The financial reports are more than just shuffling a bunch of numbers. They show we do still have sensitivity to needs and can rise to the occasion (like helping RBC finish the year in the black when things looked bleak). But it also makes us ask where our treasure (and our heart) is when our mission agency, reaching out with the love of Christ to a world headed for hell, struggles to meet budgetary demands. Many thanks to those who are doing their part. If all of us took "ownership" in the work of RMM, how much more could be done to build the kingdom of God. While Levi Miller of the Stewardship Committee may have said it in jest, perhaps we do need to offer a course in financial management at RBC.
The Home School Legal Defense Association says the price of home school freedom is constant vigilance. So it is with CMC. The price of maintaining our identity as a conference is prayerful consideration as we vote on board members, committees and representatives. And careful deliberation on how to best express amendments to the CMC Constitution; that is, does it properly communicate who we are and where we are going as a conference? I sense an underlying question of how do we ask about the old paths and walk therein (Jeremiah 6:16) while reaching out to a constantly changing world?
Is the Business Meeting all tedious discussion?

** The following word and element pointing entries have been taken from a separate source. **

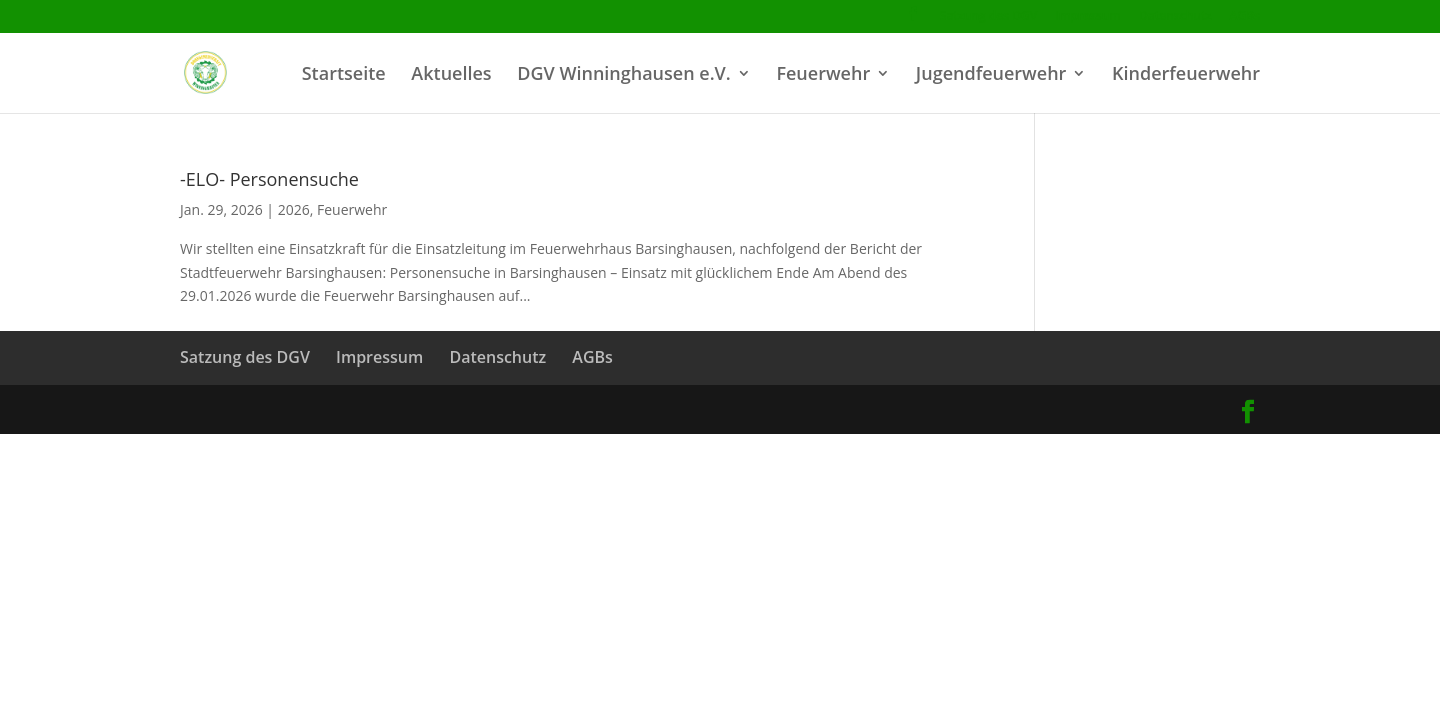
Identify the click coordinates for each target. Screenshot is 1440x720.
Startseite (344, 75)
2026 (294, 209)
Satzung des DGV (988, 17)
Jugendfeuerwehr (991, 75)
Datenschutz (1175, 17)
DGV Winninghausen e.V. (623, 75)
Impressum (1087, 17)
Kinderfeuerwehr (1186, 75)
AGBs (1245, 17)
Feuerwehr (823, 75)
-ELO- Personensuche (269, 179)
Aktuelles (451, 75)
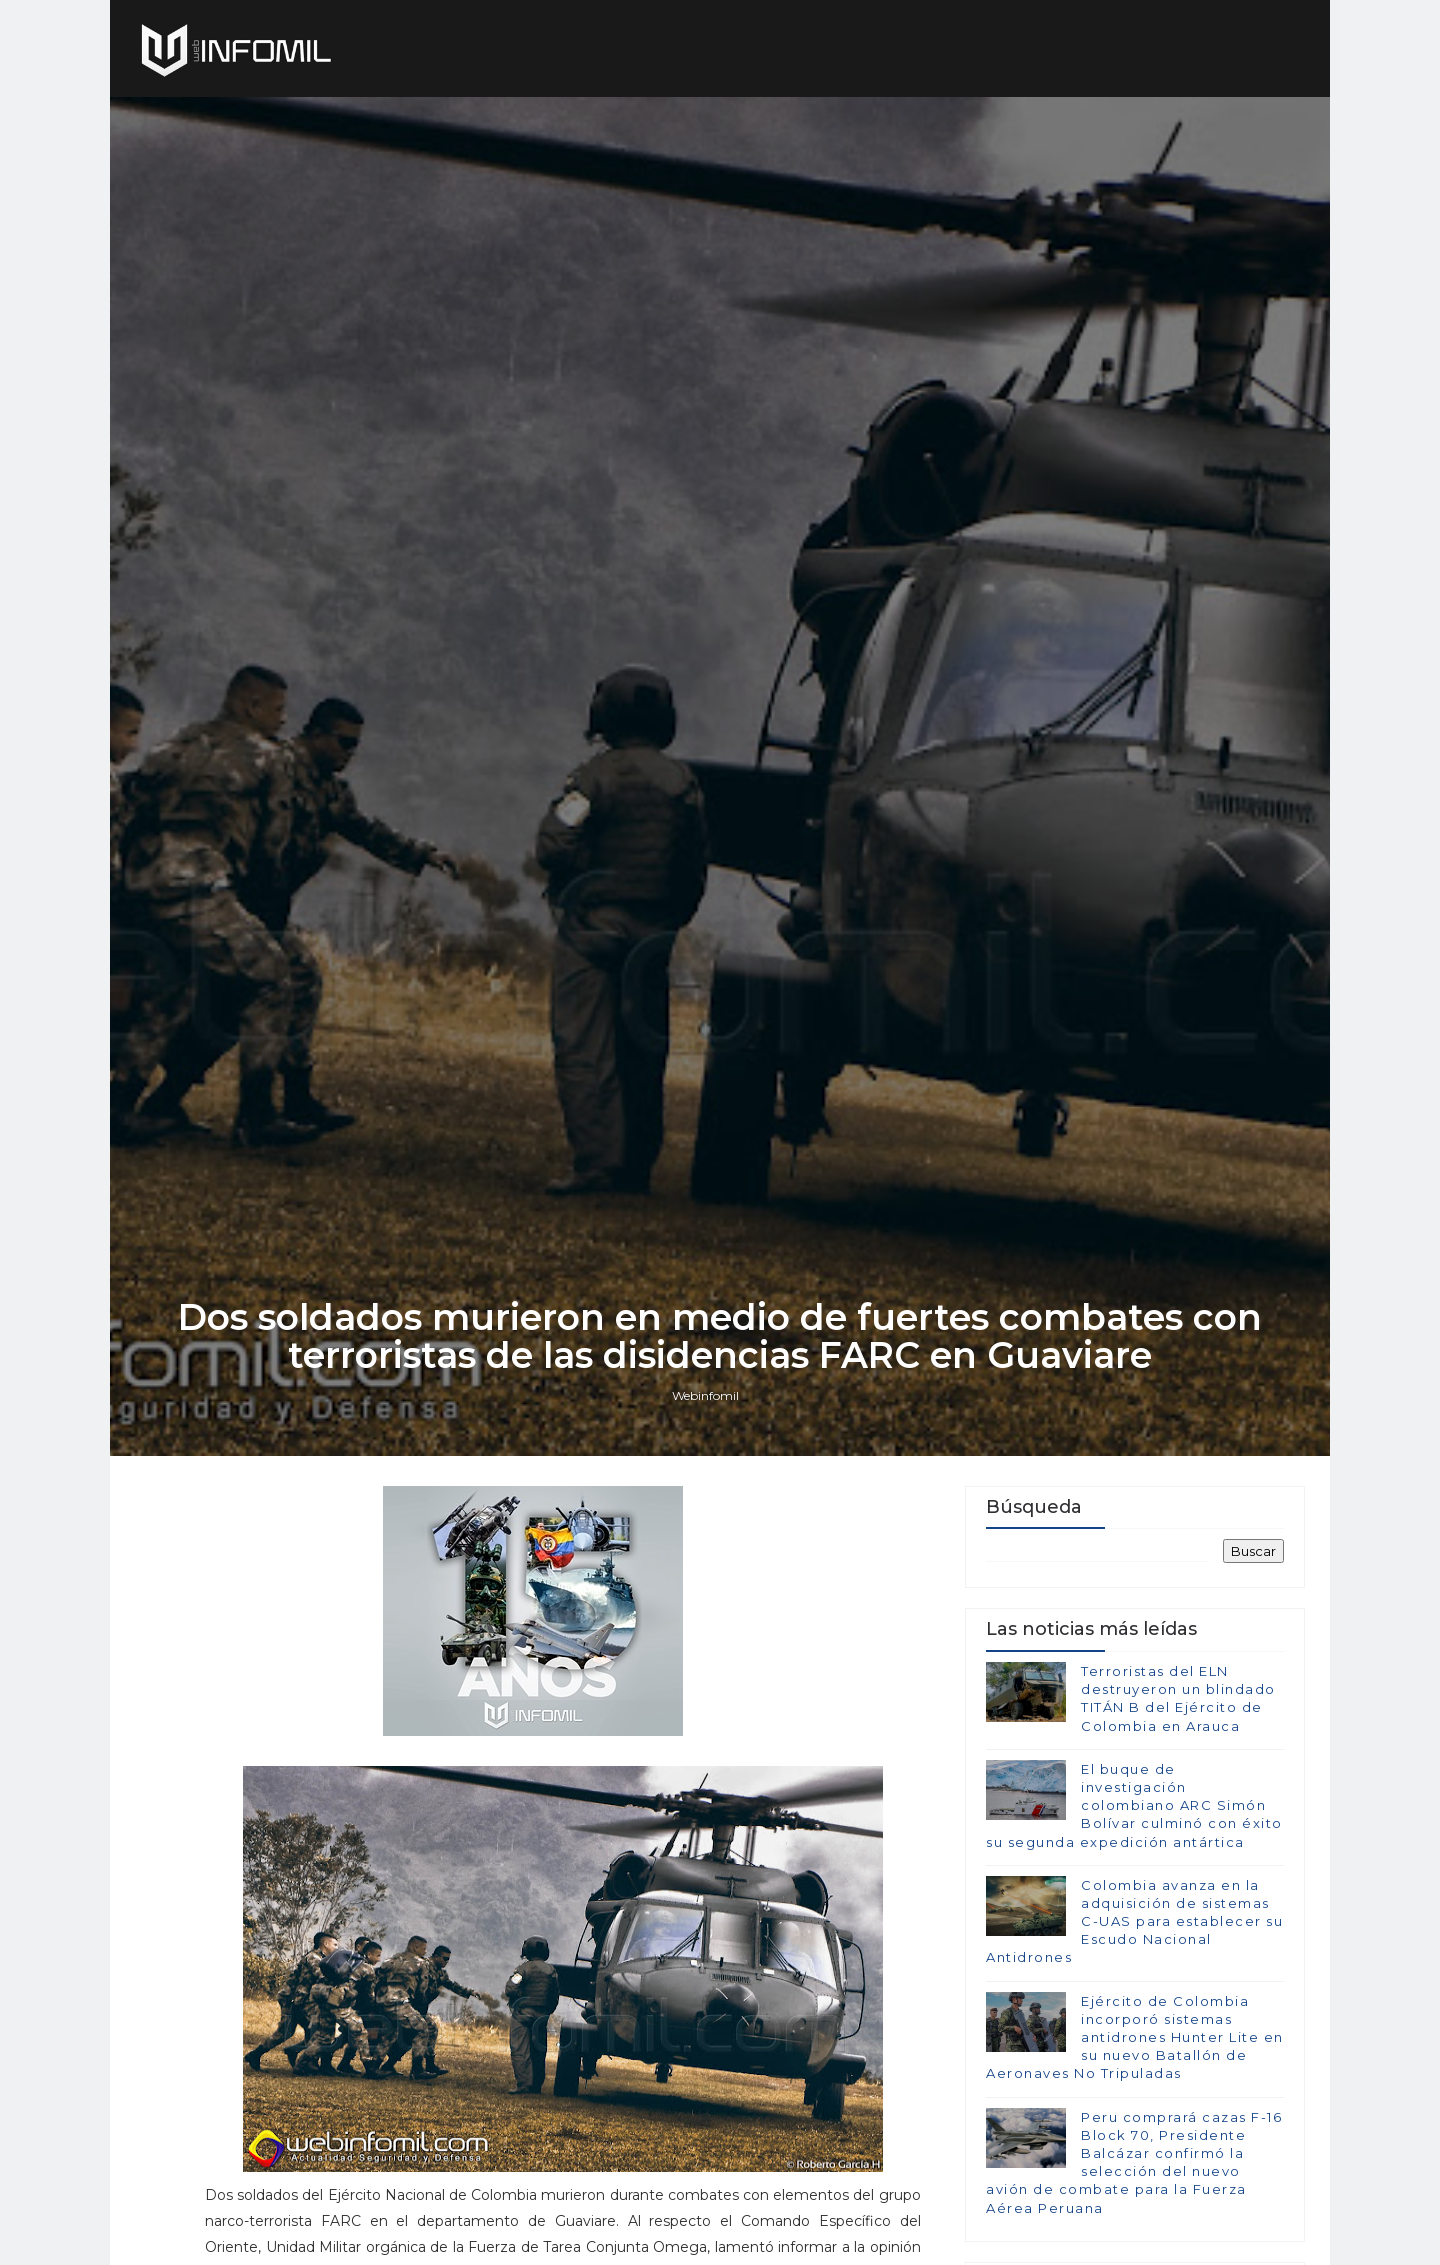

No. There are moments of humor also, as when a quartet sang a "hymn" in honor of Dale Keffer's departure from the RMM board. Someone needs to encourage the talented songwriter(s) to write some hymns and choruses for use in our churches. And has Levi Miller ever considered "mentoring" someone on the art of finding tasteful cartoons to show on the overhead projector? (Thanks for helping us laugh at ourselves). Boring? I think I can find it a bit more stimulating than say . . . trying to coax a little dimpled ball out of a sand trap.